• _Activity_
In the article on SEC rules for shareholder resolutions, recast the paragraph beginning "The SEC issued a legal bulletin" as a short bulleted list that keeps its main facts.

• _Passage to read_
+---+
The U.S. Securities and Exchange Commission building in Washington, D.C. The agency has been loosening restrictions on shareholder resolutions under U.S. President Joe Biden. Source: Chip Somodevilla/Getty Images News via Getty Images |
With the 2022 proxy season ramping up, a recent decision by U.S. Securities and Exchange Commission staff to return more influence to investors has already yielded some early shareholder successes.
The SEC issued a legal bulletin Nov. 3 that rescinded restrictions the Trump administration imposed on shareholder resolutions. Over the course of three years, the SEC under Trump made it gradually harder to challenge corporate strategies on climate change, diversity, lobbying and other issues of keen interest to many investors today.
Within two days, retail giant Costco Wholesale Corp. told the SEC that "in light of recent relevant guidance from the Staff" it would withdraw its challenge to a proposal by Green Century Funds that Costco adopt short-, medium- and long-term greenhouse gas emission targets. As a result, the proposal will go to a vote at the company's annual shareholder meeting in January.
"This is really a victory for the proponents " Heidi Welsh, executive director of the Sustainable Investments Institute, said of the recent SEC staff decision. "It means companies have less ground for objection to shareholder proposals. In the past under the SEC, 2018 and onward, asking for specific greenhouse gas goals was unacceptable."
It is still too early to say whether more proposals will be filed or what topics will dominate during the 2022 proxy season, but the general sense is that recently emboldened shareholders will not pass up the opportunity.
"We would not be surprised to see more proposals this season," Michael O'Leary, managing director of activist investment firm Engine No. 1, wrote in an email. "Shareholder voting is an important way for investors to hold companies accountable — and investors shouldn't waste the power of their votes."
Engine No. 1 scored a major win in May when its shareholders elected three of four directors it had nominated to Exxon Mobil Corp.'s board of directors.
Shareholders faced barriers
Under former President Donald Trump, the SEC tightened rules for what shareholders could ask for. If too detailed, proposals would be more easily classified as "micro-management." Proposals had to relate specifically to a company's business rather than to broader business conditions. Shareholders also had put a dollar figure on how their demands would affect a company's bottom line.
"What that did was make it very difficult to bring reasonable proposals and to address issues of concern, like climate change, in a way that really moved the issue forward," said Danielle Fugere, president and chief counsel of As You Sow, a shareholder advocacy group. "There's definitely the sense now that we can go back to more of a normal shareholder process."
+---+
• _Exercise data_
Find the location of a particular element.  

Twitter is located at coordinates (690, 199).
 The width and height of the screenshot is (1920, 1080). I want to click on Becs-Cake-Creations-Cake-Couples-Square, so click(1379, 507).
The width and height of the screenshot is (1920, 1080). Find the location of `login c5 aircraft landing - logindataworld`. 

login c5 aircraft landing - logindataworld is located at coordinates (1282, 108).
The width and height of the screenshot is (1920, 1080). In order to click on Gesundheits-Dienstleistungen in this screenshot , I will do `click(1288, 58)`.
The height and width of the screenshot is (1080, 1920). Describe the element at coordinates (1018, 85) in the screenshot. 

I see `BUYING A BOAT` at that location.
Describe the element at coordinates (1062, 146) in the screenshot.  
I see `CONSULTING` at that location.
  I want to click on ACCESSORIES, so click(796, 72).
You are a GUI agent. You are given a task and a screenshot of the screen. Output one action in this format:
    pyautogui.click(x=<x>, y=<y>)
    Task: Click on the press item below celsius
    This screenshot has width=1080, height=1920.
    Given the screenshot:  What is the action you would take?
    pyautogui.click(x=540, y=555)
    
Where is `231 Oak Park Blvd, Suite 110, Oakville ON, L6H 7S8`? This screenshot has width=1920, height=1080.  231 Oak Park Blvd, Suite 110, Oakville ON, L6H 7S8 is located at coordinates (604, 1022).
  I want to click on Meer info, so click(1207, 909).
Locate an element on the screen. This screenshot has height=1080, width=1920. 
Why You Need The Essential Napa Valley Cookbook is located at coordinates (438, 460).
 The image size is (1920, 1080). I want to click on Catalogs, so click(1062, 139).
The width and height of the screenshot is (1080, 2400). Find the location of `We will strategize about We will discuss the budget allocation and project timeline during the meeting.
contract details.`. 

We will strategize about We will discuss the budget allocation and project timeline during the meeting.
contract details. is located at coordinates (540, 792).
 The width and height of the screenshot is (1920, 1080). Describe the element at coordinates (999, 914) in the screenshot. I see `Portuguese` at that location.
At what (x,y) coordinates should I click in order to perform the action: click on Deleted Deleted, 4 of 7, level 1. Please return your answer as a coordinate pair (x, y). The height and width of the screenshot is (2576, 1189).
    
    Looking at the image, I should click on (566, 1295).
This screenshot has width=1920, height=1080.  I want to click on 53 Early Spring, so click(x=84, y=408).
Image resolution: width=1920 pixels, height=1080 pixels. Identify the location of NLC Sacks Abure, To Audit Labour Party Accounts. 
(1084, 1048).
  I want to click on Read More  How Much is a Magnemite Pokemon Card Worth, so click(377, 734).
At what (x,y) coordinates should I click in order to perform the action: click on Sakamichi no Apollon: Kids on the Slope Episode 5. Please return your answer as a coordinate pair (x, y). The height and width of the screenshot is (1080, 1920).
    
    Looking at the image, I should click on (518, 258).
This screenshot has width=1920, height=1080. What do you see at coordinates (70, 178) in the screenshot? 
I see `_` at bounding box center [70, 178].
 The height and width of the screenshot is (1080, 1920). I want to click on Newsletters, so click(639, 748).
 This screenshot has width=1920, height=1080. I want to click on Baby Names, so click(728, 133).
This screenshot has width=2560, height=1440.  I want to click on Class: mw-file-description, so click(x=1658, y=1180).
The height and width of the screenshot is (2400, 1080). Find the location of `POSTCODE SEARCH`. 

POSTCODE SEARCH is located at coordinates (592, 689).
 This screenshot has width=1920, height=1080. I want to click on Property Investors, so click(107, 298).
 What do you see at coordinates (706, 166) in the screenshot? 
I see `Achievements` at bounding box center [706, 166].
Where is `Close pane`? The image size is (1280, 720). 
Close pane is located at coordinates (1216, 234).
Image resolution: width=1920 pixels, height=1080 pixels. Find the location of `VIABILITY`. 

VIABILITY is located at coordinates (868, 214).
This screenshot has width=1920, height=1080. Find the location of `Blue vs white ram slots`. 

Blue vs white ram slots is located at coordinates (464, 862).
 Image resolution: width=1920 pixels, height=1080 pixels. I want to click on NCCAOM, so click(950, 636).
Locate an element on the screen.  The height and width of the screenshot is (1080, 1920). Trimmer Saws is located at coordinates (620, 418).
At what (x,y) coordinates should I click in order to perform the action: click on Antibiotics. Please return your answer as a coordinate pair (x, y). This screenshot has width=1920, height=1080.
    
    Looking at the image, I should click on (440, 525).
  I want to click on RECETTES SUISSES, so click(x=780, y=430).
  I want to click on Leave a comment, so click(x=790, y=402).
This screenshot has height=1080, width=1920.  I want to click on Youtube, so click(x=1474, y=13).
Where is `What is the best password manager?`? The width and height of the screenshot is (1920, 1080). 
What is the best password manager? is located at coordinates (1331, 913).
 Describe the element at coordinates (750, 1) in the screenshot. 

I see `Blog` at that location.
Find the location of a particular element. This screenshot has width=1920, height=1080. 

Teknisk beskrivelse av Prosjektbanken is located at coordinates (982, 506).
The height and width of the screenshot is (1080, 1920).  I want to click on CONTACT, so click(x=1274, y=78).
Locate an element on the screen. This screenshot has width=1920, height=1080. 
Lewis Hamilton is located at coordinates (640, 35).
+---+
• _Task answer_
- On Nov. 3, the SEC issued a legal bulletin.
- The bulletin rescinded restrictions on shareholder resolutions that the Trump administration had imposed.
- Over three years, the SEC under Trump gradually made it harder to challenge corporate strategies on climate change, diversity, lobbying and other issues that many investors care strongly about today.